WHAT IS ASKED
In the records, copy the lines from the one with "Task: Select the send arrow icon under Share" to the one with "Action: [x=740, y=621]", replacing "send arrow icon" with "paper plane icon" and keeping all else the same. Leave the pictures out.

RECORDS SUPPLIED
########

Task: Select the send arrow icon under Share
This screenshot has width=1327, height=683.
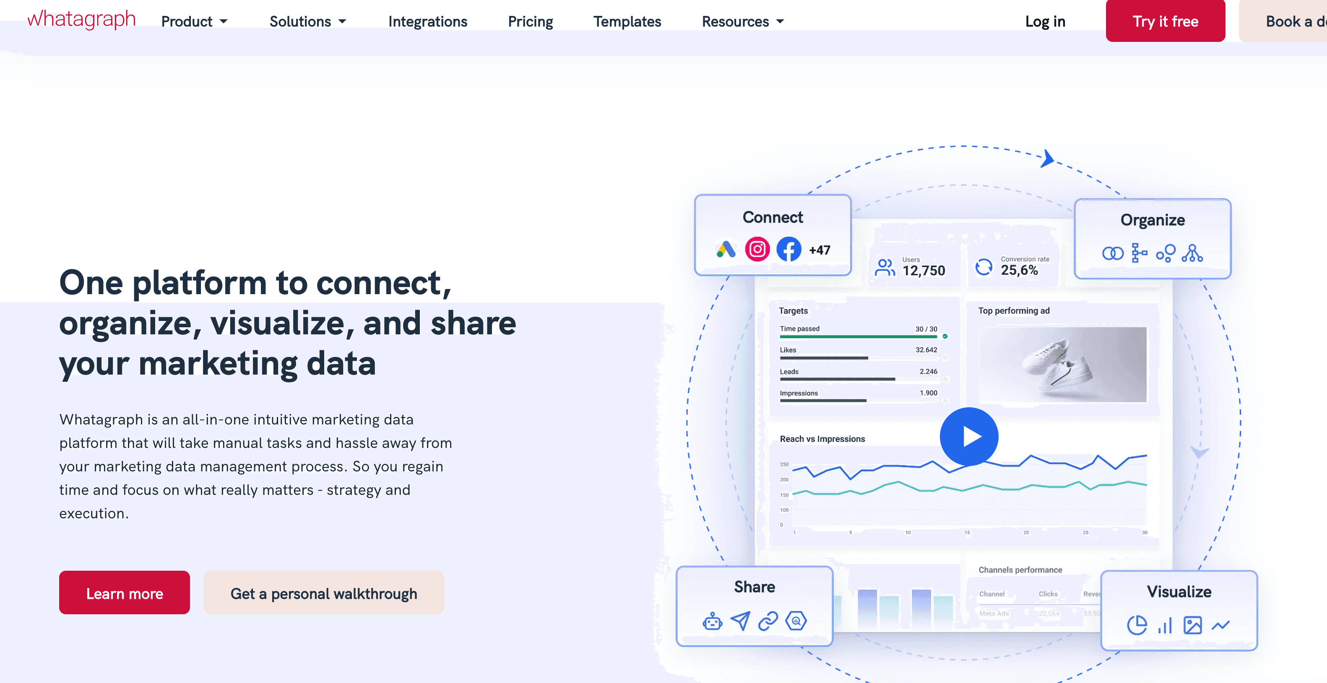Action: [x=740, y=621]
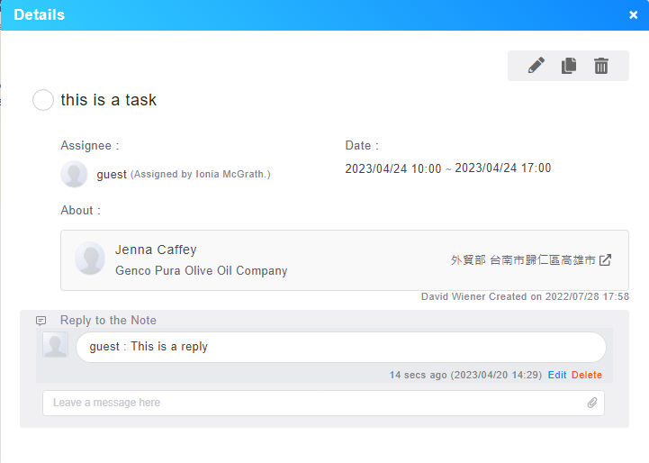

########

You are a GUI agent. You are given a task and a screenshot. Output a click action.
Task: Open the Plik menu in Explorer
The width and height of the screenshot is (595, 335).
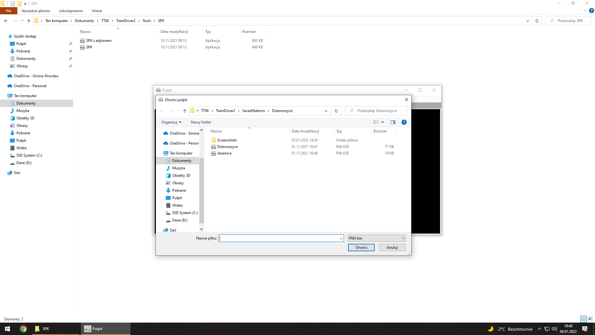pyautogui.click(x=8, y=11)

########

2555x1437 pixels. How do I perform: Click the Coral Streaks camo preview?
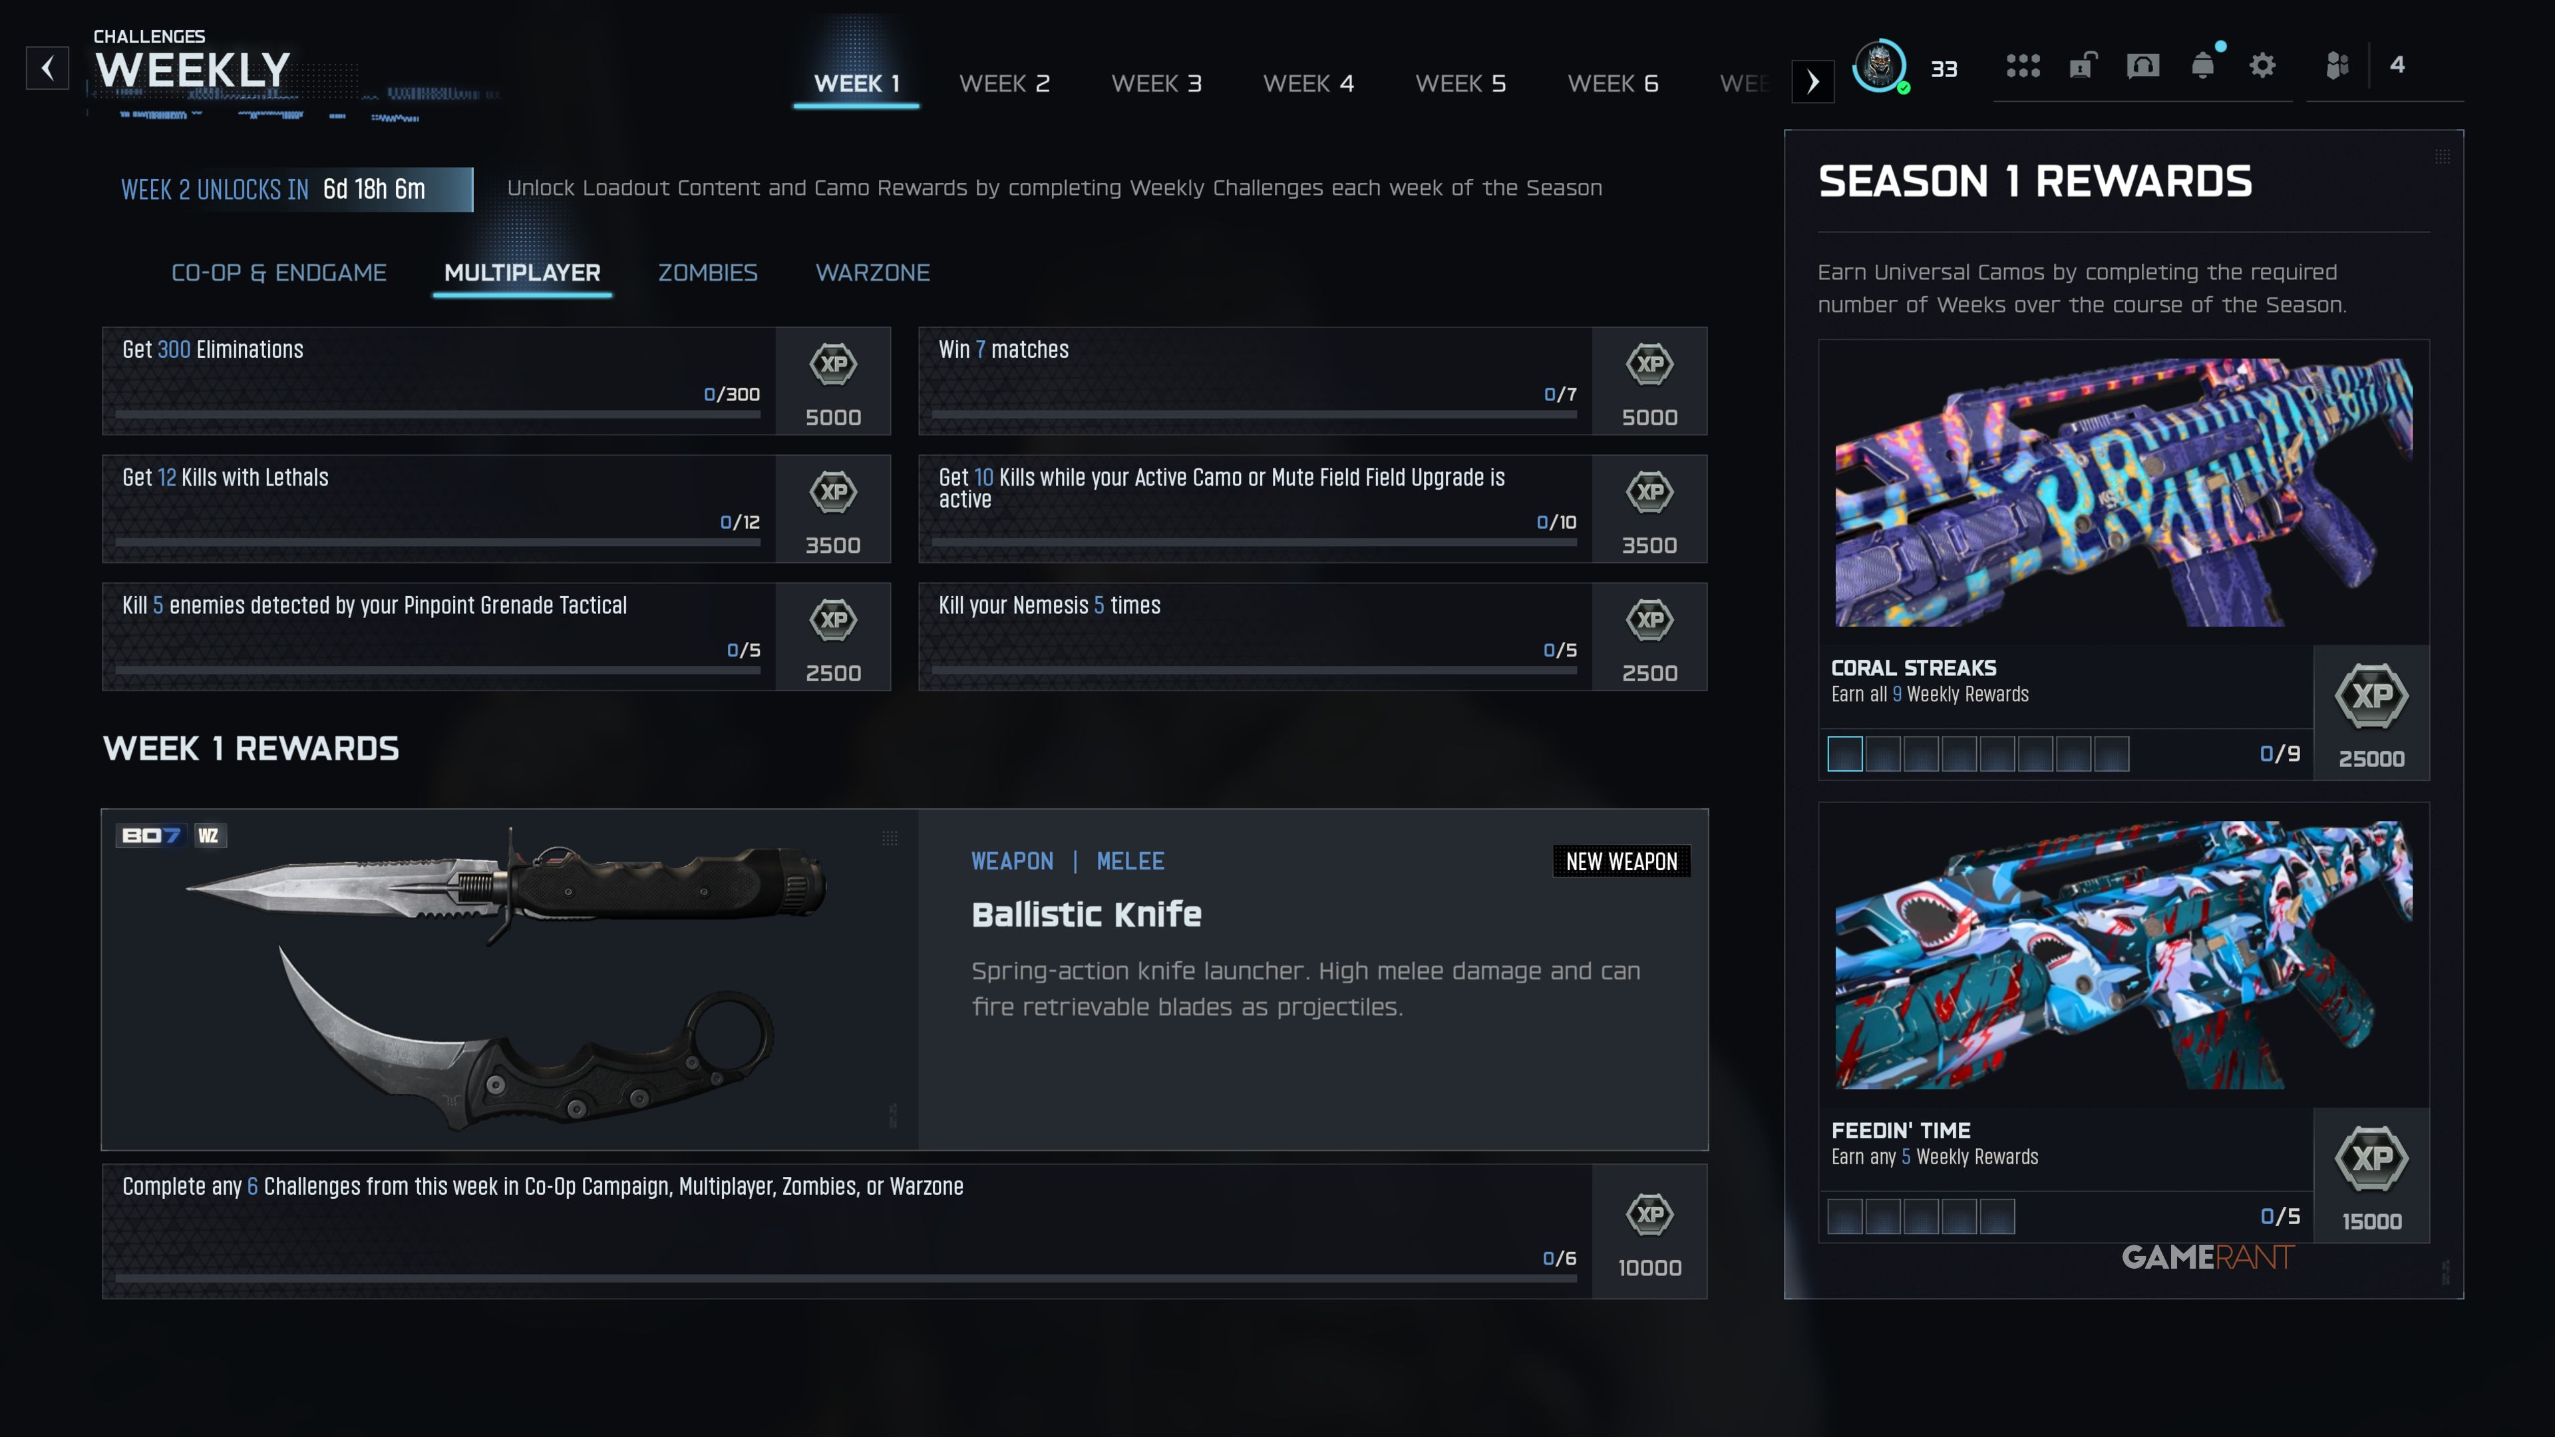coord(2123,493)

########

TASK RESPONSE
Task: Select the paper plane icon under Share
This screenshot has width=1327, height=683.
Action: [x=740, y=621]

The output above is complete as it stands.